Magnetic field and taylor series

1.1k Views Asked by At

I'm really confused about this, I have the magnetic field generated by a current in a disk. $$B=\frac{\mu \sigma \omega}{2}\left(\frac{\sqrt{R^2+Z^2}}{Z}+\frac{Z}{\sqrt{R^2+Z^2}}-2\right)$$ So I was asked to see what happens when Z is really big. I took the taylor series expansion of both terms separatedly, taking $\frac{R^2}{Z^2}=x$. if I do the first two $$1+\frac{1}{2}x+1-\frac{1}{2}x-2=0$$ and if i do the first three $$1+\frac{1}{2}x-\frac{1}{8}x^2+1-\frac{1}{2}x+\frac{3}{8}x^2-2=\frac{1}{4}x^2$$ and if I do the first four$$1+\frac{1}{2}x-\frac{1}{8}x^2+\frac{1}{16}x^3+1-\frac{1}{2}x+\frac{3}{8}x^2-\frac{5}{16}x^3-2=\frac{1}{4}x^2-\frac{1}{4}x^3$$ i get something negative, why? why does adding more terms "change" the result, or why do some "work" and others don't? thanks

1

There are 1 best solutions below

0
On

I really don't see why you are troubled.
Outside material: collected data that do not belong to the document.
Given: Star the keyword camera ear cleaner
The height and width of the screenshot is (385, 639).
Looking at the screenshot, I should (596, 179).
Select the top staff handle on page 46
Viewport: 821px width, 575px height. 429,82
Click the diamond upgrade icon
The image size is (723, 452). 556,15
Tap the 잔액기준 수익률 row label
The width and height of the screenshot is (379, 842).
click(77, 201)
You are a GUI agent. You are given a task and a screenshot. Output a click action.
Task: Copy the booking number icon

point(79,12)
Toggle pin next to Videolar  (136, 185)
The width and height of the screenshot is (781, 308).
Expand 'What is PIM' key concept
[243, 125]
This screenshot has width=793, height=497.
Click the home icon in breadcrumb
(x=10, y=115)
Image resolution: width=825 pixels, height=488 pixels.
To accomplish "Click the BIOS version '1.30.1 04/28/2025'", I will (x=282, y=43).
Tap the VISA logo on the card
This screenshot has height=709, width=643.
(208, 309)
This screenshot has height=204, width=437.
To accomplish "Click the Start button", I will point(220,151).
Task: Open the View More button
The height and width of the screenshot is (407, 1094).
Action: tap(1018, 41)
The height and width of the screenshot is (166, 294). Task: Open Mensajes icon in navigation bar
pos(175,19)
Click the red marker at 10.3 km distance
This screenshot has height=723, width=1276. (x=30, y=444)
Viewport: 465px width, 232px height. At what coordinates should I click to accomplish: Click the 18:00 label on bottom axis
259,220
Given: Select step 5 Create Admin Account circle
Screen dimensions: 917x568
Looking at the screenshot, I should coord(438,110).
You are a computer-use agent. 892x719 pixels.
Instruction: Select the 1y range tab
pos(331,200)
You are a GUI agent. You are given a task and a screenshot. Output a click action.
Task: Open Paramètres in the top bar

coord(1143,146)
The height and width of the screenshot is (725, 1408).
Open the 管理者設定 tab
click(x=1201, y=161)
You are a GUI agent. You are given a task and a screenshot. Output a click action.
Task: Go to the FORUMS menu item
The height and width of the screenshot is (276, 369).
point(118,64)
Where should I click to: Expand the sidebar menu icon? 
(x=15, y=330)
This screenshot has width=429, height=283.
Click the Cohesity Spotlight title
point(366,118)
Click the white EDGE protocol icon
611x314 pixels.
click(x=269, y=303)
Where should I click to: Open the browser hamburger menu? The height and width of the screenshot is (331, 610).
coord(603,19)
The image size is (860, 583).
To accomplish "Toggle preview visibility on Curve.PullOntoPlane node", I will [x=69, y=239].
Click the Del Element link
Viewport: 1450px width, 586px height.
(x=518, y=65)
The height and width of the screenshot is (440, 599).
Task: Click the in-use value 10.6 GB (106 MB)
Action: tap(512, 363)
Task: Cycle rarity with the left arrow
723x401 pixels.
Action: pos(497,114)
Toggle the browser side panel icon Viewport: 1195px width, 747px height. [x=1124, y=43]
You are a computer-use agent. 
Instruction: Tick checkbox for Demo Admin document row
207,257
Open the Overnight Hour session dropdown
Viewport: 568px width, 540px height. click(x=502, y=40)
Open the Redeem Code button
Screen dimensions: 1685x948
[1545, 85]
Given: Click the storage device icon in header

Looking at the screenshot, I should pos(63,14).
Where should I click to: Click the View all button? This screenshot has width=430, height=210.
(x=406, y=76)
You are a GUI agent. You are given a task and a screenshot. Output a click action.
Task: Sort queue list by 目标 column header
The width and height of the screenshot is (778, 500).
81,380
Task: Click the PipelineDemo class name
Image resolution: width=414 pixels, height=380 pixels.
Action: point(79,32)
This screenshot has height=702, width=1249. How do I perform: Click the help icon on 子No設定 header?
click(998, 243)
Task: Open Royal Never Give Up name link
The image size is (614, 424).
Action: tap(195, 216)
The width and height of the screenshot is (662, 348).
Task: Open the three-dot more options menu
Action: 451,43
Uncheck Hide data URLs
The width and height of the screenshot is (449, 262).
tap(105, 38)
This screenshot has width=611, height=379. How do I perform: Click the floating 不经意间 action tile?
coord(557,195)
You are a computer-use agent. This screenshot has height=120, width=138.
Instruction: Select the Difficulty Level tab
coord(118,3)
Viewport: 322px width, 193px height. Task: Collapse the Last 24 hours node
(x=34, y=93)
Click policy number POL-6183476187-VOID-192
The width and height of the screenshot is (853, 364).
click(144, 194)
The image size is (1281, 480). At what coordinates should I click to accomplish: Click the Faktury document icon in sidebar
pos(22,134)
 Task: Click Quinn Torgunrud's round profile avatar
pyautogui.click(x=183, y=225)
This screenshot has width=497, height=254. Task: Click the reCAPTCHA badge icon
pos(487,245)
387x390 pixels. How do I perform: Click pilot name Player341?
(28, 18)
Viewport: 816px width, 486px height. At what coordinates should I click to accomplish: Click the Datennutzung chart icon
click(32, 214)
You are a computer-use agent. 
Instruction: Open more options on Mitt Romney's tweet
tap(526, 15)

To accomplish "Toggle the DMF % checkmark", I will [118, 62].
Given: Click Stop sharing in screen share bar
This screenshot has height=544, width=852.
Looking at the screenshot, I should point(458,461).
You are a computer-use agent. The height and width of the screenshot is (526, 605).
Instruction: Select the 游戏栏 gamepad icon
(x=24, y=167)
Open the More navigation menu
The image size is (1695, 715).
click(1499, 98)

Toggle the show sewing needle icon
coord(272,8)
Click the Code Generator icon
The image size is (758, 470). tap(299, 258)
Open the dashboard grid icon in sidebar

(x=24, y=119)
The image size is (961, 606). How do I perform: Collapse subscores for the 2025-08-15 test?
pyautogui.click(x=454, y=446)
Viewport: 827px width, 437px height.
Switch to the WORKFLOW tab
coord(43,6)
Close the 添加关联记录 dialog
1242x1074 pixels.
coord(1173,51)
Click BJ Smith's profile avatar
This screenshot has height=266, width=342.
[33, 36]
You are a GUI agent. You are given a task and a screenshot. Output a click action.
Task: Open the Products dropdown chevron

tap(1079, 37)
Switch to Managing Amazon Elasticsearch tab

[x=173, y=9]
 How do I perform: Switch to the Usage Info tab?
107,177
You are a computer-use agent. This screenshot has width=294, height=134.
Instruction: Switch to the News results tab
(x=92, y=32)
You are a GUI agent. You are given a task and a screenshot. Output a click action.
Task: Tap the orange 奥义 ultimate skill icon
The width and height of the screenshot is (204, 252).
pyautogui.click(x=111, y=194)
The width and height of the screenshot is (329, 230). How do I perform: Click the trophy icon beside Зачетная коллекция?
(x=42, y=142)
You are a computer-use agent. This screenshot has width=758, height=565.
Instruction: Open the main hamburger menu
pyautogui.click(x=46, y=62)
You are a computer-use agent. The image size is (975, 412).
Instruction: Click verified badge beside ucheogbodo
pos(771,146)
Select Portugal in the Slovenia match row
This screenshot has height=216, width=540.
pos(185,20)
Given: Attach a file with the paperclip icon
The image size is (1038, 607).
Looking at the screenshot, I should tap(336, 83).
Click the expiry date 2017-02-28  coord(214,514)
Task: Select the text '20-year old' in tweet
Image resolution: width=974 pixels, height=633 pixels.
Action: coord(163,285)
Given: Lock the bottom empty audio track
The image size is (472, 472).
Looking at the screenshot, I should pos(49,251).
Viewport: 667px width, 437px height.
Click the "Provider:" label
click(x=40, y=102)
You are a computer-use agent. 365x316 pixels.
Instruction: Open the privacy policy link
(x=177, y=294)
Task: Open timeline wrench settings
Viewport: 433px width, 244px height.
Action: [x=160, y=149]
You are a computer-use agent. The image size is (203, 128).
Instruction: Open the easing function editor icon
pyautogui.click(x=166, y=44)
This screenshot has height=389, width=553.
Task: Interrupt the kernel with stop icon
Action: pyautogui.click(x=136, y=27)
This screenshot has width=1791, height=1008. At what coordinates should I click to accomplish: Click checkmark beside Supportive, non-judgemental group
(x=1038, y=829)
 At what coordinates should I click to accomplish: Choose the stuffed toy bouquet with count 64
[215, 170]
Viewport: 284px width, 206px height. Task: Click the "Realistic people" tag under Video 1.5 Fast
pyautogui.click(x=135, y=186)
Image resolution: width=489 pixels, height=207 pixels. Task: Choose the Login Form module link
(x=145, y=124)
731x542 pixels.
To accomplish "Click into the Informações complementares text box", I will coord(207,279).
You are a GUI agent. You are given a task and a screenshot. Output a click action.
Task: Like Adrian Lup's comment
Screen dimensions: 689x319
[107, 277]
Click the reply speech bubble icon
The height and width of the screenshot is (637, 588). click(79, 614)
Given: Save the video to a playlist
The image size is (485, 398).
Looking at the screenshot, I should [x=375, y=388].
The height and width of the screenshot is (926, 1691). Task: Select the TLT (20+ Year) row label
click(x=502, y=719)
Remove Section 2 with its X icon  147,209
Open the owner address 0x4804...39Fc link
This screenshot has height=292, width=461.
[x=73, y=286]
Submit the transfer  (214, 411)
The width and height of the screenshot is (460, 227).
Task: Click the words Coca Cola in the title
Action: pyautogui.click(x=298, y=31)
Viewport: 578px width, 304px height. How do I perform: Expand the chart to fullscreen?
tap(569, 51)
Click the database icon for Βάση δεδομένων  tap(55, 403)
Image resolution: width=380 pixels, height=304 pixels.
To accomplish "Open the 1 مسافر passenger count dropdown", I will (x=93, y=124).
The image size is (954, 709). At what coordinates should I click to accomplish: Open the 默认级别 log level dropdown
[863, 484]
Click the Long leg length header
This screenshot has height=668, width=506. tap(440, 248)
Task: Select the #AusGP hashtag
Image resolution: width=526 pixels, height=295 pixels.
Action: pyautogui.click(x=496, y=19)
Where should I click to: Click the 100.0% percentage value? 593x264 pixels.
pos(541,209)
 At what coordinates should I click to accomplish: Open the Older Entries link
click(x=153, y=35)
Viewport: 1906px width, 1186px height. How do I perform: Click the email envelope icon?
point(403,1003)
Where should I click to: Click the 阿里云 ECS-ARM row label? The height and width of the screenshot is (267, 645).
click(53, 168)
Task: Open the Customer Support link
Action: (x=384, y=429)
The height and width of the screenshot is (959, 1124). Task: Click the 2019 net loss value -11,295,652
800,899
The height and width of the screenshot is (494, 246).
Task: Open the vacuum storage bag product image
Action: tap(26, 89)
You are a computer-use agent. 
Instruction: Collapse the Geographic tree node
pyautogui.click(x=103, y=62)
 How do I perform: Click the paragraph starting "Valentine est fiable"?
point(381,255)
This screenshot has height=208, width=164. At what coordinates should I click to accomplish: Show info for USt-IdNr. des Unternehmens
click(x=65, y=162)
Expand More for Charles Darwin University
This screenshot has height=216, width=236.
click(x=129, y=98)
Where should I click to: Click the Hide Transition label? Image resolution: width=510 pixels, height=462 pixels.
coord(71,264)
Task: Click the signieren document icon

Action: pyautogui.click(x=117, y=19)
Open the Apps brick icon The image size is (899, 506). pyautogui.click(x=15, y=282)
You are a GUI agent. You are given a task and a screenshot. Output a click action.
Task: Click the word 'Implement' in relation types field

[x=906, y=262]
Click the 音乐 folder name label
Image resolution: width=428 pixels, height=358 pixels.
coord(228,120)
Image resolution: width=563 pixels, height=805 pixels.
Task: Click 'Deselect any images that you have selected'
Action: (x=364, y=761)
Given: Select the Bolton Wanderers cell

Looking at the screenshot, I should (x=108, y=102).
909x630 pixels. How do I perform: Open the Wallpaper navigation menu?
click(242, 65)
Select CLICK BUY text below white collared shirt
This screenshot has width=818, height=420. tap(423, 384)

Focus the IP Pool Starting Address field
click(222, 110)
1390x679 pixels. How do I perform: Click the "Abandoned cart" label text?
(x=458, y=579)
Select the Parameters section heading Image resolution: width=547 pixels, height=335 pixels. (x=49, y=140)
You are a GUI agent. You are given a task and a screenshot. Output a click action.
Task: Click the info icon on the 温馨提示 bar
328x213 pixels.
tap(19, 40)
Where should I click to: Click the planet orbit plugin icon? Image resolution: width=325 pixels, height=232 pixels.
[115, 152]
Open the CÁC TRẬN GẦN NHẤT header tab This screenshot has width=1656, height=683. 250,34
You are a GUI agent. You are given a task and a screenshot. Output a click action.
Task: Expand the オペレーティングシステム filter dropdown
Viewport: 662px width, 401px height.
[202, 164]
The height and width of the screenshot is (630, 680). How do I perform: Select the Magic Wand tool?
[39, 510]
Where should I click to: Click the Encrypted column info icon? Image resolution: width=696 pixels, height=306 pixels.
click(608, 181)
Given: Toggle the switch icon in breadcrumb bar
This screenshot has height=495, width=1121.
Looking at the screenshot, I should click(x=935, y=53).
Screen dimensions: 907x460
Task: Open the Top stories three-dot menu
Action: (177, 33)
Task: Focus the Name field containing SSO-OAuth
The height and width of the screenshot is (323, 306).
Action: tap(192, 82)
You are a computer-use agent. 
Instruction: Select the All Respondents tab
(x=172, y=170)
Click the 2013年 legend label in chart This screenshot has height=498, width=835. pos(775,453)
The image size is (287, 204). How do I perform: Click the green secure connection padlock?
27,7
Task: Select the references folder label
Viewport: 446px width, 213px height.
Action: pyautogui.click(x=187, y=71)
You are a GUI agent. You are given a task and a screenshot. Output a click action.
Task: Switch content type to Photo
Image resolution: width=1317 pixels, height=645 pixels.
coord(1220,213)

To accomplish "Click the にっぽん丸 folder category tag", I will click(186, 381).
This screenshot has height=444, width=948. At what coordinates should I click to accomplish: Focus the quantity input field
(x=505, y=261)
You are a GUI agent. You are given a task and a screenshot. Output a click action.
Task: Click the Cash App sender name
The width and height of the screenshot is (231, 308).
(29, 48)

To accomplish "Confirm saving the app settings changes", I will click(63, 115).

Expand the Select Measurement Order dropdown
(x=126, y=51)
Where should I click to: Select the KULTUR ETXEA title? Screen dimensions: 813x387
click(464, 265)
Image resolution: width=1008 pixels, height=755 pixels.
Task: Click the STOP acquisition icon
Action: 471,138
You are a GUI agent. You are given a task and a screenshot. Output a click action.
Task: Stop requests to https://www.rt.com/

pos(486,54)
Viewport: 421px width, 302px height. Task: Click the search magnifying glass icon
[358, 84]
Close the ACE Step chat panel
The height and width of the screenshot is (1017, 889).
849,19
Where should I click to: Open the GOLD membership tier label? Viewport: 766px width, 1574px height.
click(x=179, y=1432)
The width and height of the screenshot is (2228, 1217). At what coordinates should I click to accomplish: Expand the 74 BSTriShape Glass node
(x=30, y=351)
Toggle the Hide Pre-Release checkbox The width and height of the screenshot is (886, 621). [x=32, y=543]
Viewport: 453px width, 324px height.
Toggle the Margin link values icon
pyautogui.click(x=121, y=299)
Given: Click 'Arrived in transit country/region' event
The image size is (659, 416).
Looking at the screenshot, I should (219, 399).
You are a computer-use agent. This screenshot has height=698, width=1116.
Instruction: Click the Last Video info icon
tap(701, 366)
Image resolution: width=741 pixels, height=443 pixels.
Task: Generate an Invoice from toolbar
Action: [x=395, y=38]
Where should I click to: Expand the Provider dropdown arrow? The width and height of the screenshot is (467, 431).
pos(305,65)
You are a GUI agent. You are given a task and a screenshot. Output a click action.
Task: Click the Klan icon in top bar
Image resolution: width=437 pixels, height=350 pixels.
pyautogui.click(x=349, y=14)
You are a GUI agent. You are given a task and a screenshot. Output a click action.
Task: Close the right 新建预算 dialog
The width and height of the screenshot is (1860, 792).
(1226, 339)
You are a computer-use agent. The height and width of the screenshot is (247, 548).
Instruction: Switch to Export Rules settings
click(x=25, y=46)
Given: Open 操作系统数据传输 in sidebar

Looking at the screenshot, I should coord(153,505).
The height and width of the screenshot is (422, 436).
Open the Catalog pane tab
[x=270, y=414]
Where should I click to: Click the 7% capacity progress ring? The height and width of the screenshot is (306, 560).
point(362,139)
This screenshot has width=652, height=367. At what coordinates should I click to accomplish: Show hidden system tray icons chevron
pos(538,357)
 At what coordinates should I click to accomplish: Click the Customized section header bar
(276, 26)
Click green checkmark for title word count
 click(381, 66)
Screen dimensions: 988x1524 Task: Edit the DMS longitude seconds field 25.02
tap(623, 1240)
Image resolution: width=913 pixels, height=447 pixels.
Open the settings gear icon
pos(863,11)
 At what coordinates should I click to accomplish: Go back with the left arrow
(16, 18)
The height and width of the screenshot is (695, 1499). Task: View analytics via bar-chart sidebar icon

There is no reason why all terms in a Taylor series should be positive, especially if you have terms like $$ \frac{Z}{\sqrt{Z^2+R^2}}=\frac{1}{\sqrt{1+R^2/Z^2}} = (1+R^2/Z^2)^{-1/2} $$ where you are expanding a negative power of a small argument $x=R^2/Z^2$. The term $-x^3/4$ simply indicates that your first approximation $x^2/4$ slightly overshoots the actual answer.

Since $R^2/Z^2<<1$, this does not affect the direction of the field but simply slightly adjusts its magnitude by a small amount.